D2.246 - Anaphylaxis to sugammadex in a 15 year-old-girl
Case report
We report the case of a fifteen-year-old girl had anaphylaxis during laparoscopic appendicectomy. Induction was uneventful and towards the end of surgery, ondansetron, levobupivacaine and sugammadex were administered <10 minutes before the onset of widespread urticarial rash, hypotension and tachycardia. Alfentanil, propofol, suxamethonium, rocuronium, dexamethasone, morphine, paracetamol and teicoplanin were administered 45-60 minutes before the onset of symptoms. No rise in mast cell tryptase was noted. She received four doses of IV adrenaline and Hartmann’s solution. The reaction resolved in 40 minutes.

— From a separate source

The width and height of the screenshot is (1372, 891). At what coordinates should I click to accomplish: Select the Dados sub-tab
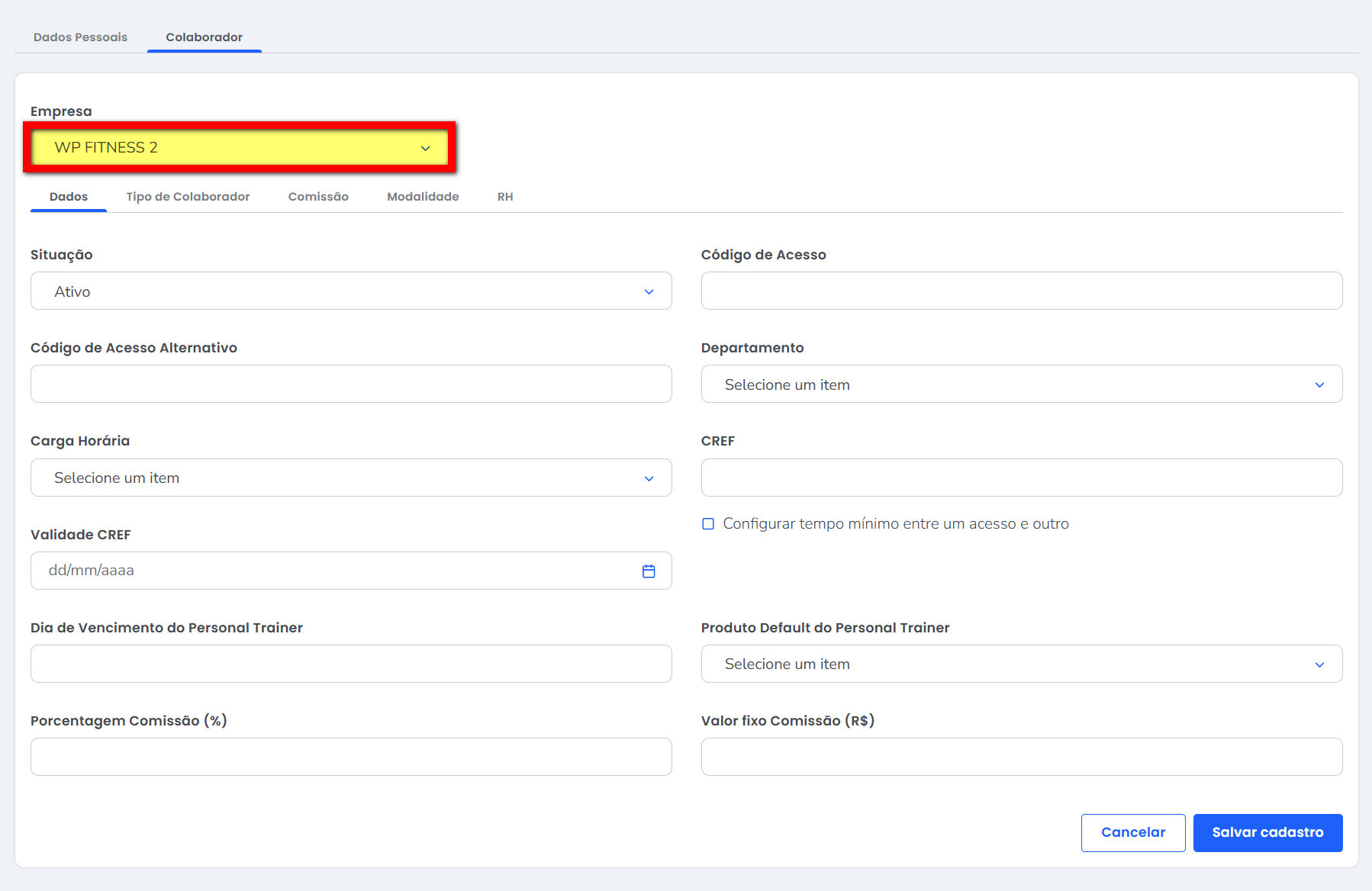69,197
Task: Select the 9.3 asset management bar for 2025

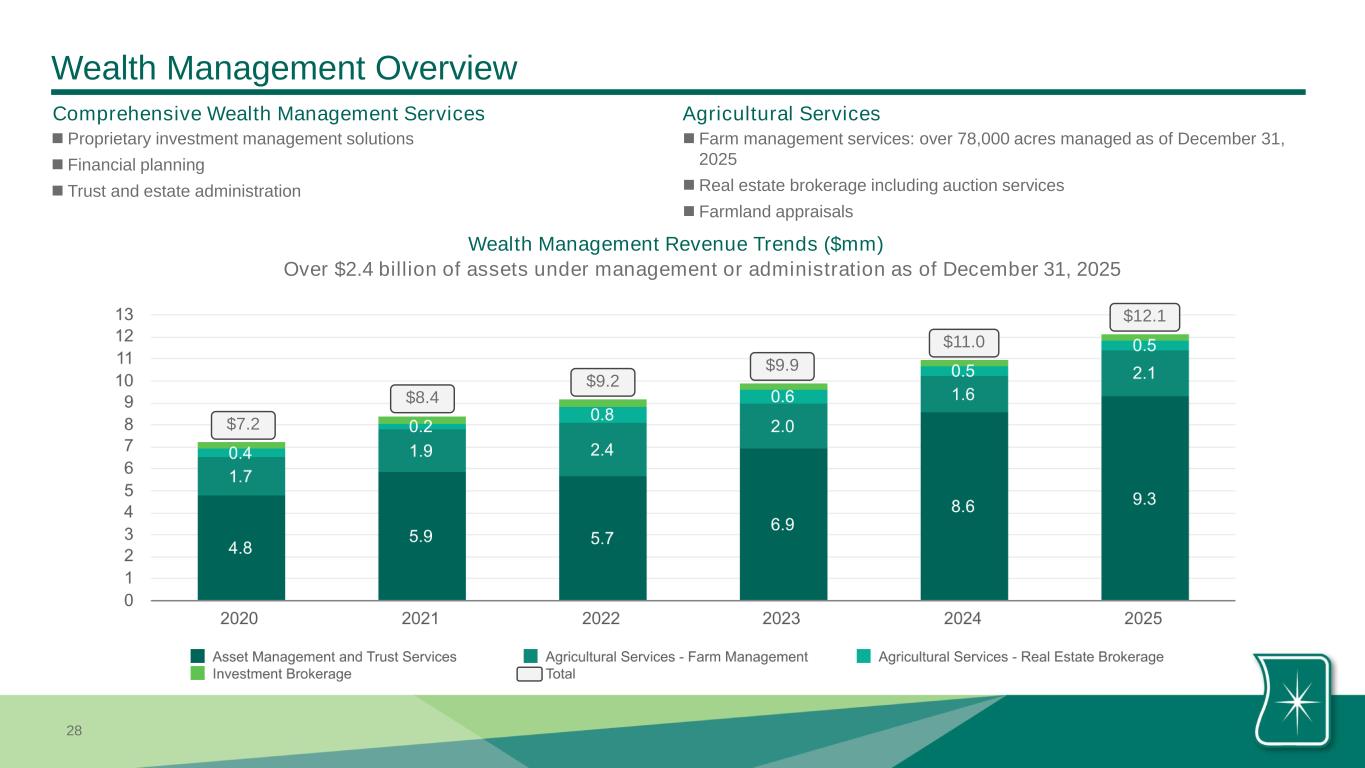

Eighteen weeks later, intradermal tests caused a significant flare response (40mm) to sugammadex with no increase in weal size. Other drugs were negative, suggesting the culprit agent was either sugammadex or levobupivacaine. She had a levobupivacaine challenge on the day. Repeat intradermal skin tests to sugammadex (after 22 weeks) were positive (weal 8mm, flare 30mm, initial bleb 4mm) and sugammadex rocuronium complex (weal 12mm, flare 30mm, initial bleb 4mm) confirming sugammadex as the causative agent.
Learning points:
Sugammadex is not frequently used in children as paediatric cases are increasingly intubated either without neuromuscular blocking agents or with atracurium. No paediatric cases of anaphylaxis to sugammadex were found in a 1-year study of perioperative anaphylaxis in the UK (NAP6).

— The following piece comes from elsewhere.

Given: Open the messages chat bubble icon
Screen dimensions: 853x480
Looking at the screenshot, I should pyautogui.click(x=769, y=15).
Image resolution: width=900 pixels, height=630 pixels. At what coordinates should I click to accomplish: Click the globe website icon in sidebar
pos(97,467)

The hallmark of sugammadex anaphylaxis is that it presents at the end of anaesthesia. As observed in our case, hypotension is reported as the most common feature of sugammadex anaphylaxis. In our case, anaphylaxis happened 50-60 min after induction, making neuromuscular blocking agents or antibiotics unlikely causes. Existing evidence on hypersensitivity to sugammadex suggests the possibility of both IgE and non-IgE mechanisms. Allergy to the rocuronium – sugammadex complex alone has been reported in adult cases, so it is important to include this in the testing panel. Although mast cell tryptase was negative in our case, positive IDT suggests an IgE-mediated mechanism of action.
Although not recommended, sugammadex has been speculatively used to treat anaphylaxis to rocuronium in adults. Knowing the potential to cause IgE reactions itself, sugammadex should be used with caution in this scenario.